The answer must be an exact copy of the records, with every picture removed.

◆ **INFORMATION SHOWN**
■ ■ ■ ■ ■ ■ ■
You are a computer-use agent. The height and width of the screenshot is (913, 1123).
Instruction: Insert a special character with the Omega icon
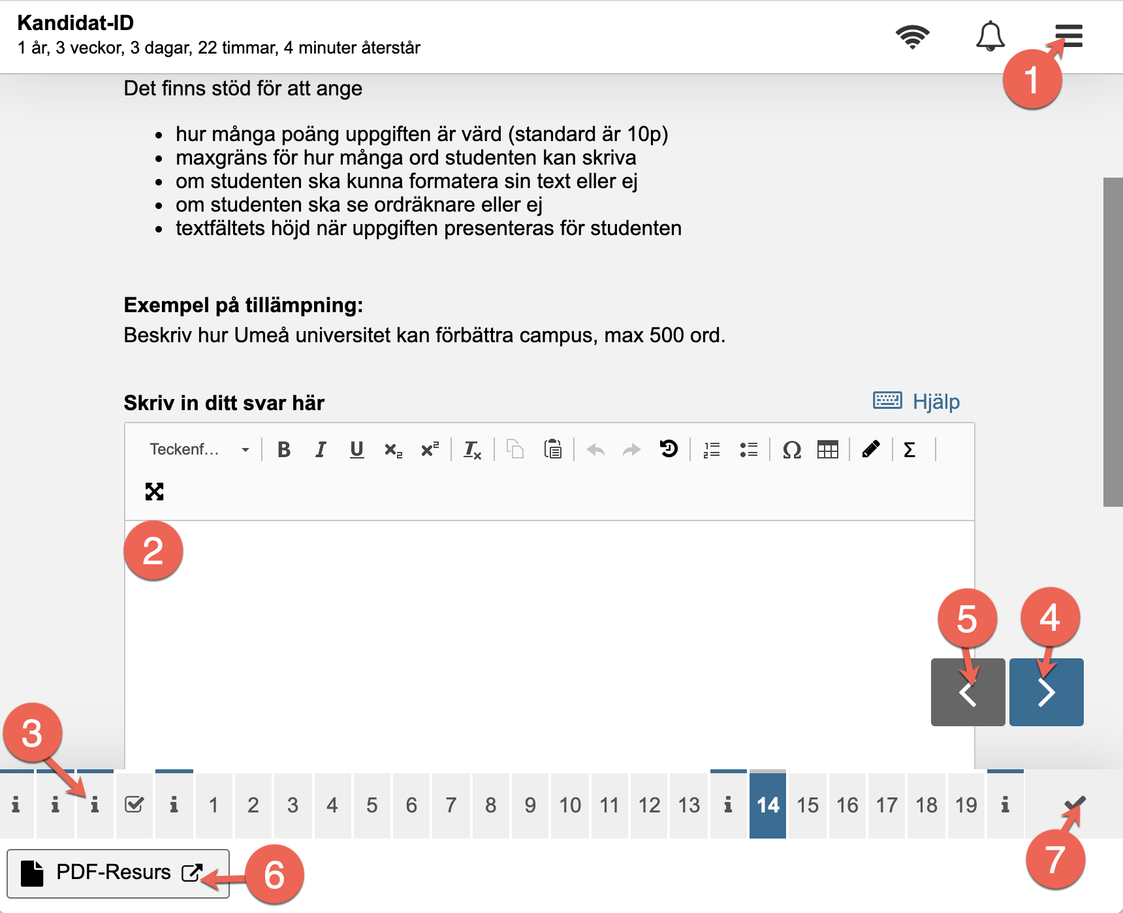791,449
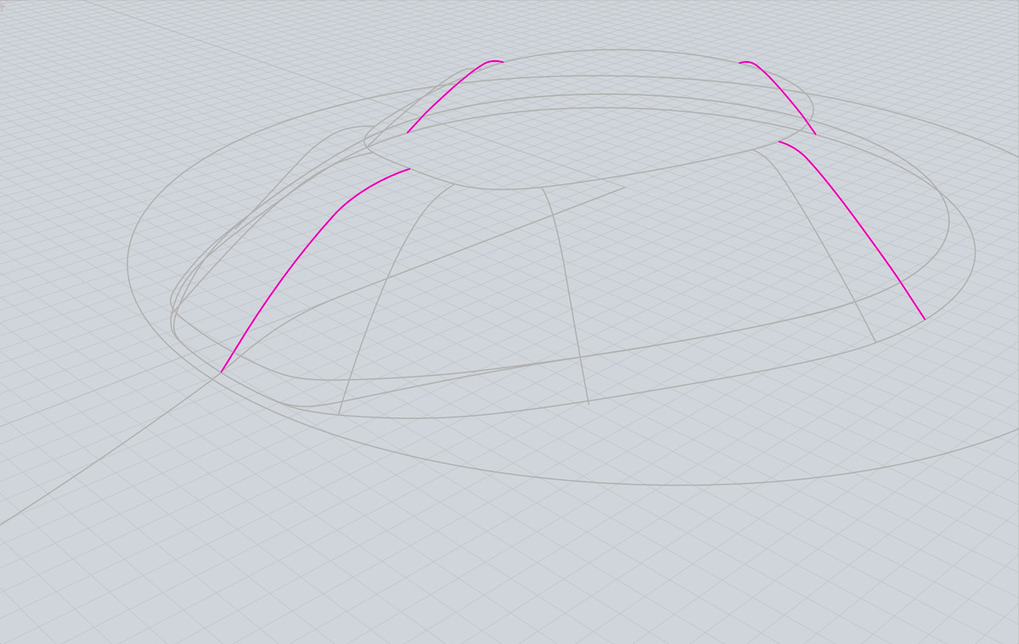Pick the short magenta curve at back-left
Viewport: 1019px width, 644px height.
448,92
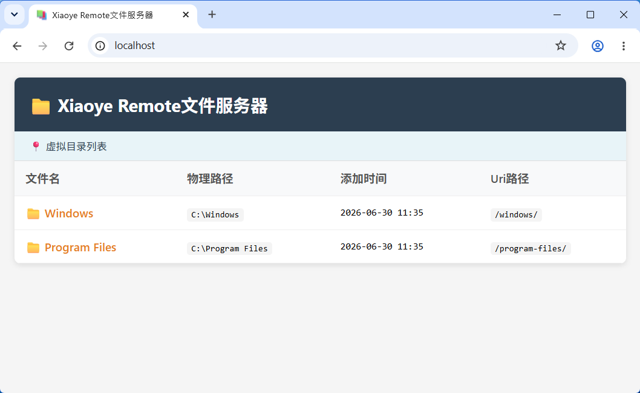The width and height of the screenshot is (640, 393).
Task: Click the Windows row folder icon
Action: (x=33, y=214)
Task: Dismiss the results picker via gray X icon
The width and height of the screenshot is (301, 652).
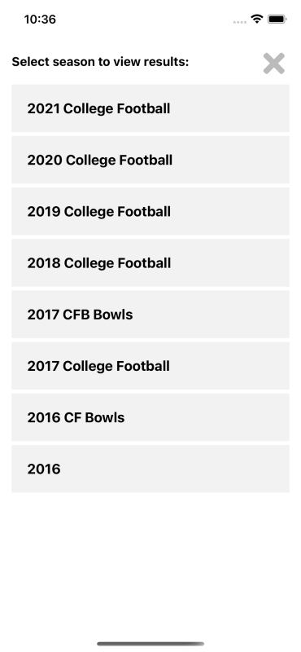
■ ■ ■ ■ ■ ■ ■
◆ **PROBLEM SOLUTION**
You are a computer-use agent. The height and width of the screenshot is (913, 1123).
Instruction: Insert a special character with the Omega icon
791,449
Pick the short magenta curve at back-left
Viewport: 1019px width, 644px height.
448,92
The width and height of the screenshot is (640, 393).
Task: Click the Windows row folder icon
Action: (x=33, y=214)
Task: Dismiss the results picker via gray X icon
The width and height of the screenshot is (301, 652).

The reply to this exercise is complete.